BANYUMASEKSPRES.ID, Pemerintah terus memperbaiki sistem penyaluran bantuan sosial agar lebih tepat sasaran kepada masyarakat yang membutuhkan.
Salah satu langkah yang dilakukan adalah menggunakan sistem pengelompokan kesejahteraan yang disebut desil dalam Data Tunggal Sosial Ekonomi Nasional (DTSEN).
Sistem desil digunakan untuk menentukan tingkat kesejahteraan rumah tangga di Indonesia. Melalui sistem ini, masyarakat dikelompokkan ke dalam sepuluh kategori, mulai dari desil 1 yang paling miskin hingga desil 10 yang tergolong paling sejahtera.
Penentuan desil menjadi dasar pemerintah dalam menyalurkan berbagai program bantuan sosial seperti Program Keluarga Harapan (PKH) maupun Bantuan Pangan Non Tunai (BPNT).
Dengan sistem tersebut, bantuan diharapkan dapat diterima oleh kelompok masyarakat yang benar-benar membutuhkan.
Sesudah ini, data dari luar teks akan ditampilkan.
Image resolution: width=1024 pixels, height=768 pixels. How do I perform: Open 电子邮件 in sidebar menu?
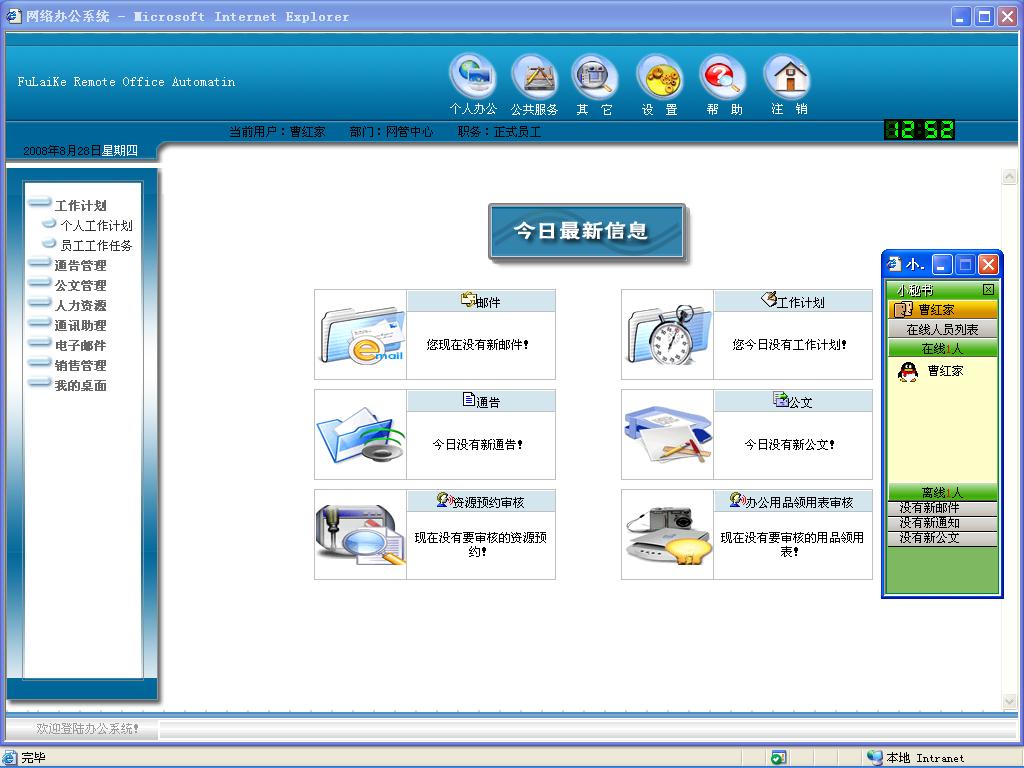(80, 345)
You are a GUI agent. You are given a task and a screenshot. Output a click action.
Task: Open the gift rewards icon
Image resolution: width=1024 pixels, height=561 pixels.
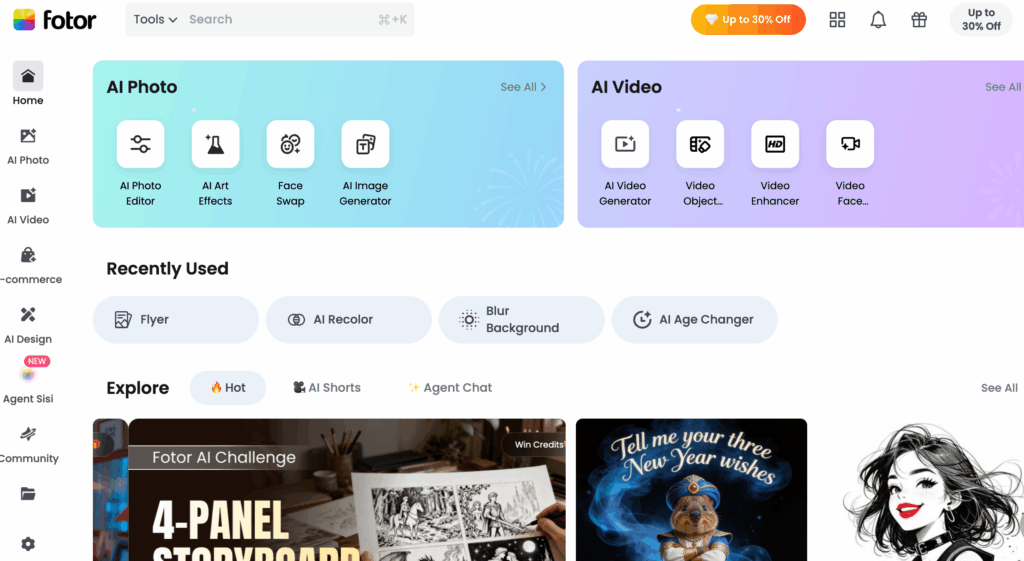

Seiring perkembangan teknologi digital, masyarakat kini dapat mengecek status desil bansos secara mandiri melalui ponsel.
Proses pengecekan ini cukup menggunakan Nomor Induk Kependudukan (NIK) pada Kartu Tanda Penduduk (KTP) melalui layanan resmi pemerintah.
Pemerintah menyediakan layanan pengecekan bansos melalui situs resmi Kementerian Sosial. Masyarakat dapat mengakses layanan tersebut melalui alamat cekbansos.kemensos.go.id menggunakan browser di ponsel.
Langkah pertama yang perlu dilakukan adalah membuka situs tersebut melalui perangkat HP. Setelah halaman utama terbuka, pengguna diminta mengisi data wilayah mulai dari provinsi, kabupaten, kecamatan, hingga desa atau kelurahan.
Selanjutnya masyarakat perlu memasukkan nama lengkap sesuai dengan data pada KTP. Setelah itu, pengguna juga diminta mengetikkan kode verifikasi yang muncul di layar untuk memastikan pencarian dilakukan oleh pengguna yang sah.
Setelah seluruh data diisi dengan benar, pengguna dapat menekan tombol “Cari Data” untuk melihat hasil pencarian. Sistem akan menampilkan informasi apakah nama tersebut terdaftar sebagai penerima bansos atau tidak.
Selain melalui situs resmi, pengecekan juga dapat dilakukan melalui aplikasi Cek Bansos milik Kementerian Sosial. Aplikasi ini dapat diunduh melalui Google Play Store maupun App Store secara gratis.
Pengguna yang belum memiliki akun perlu melakukan registrasi terlebih dahulu dengan mengisi data seperti NIK, nomor Kartu Keluarga, alamat, serta nomor telepon.
Proses registrasi juga biasanya memerlukan unggahan foto KTP dan swafoto untuk verifikasi identitas.
Setelah akun berhasil dibuat dan diverifikasi, pengguna dapat masuk ke menu profil dalam aplikasi tersebut.
Pada bagian informasi kesejahteraan, sistem akan menampilkan posisi desil yang menunjukkan tingkat kesejahteraan berdasarkan data pemerintah.
Menurut penjelasan Kementerian Sosial, sistem desil diterapkan untuk memastikan bantuan sosial diberikan secara lebih tepat sasaran.
Kemensos menyebut pengelompokan ini menjadi dasar pemerintah dalam menentukan keluarga penerima manfaat dari berbagai program bansos nasional.
Dalam praktiknya, keluarga yang berada pada desil 1 hingga desil 4 umumnya menjadi prioritas utama penerima bantuan sosial.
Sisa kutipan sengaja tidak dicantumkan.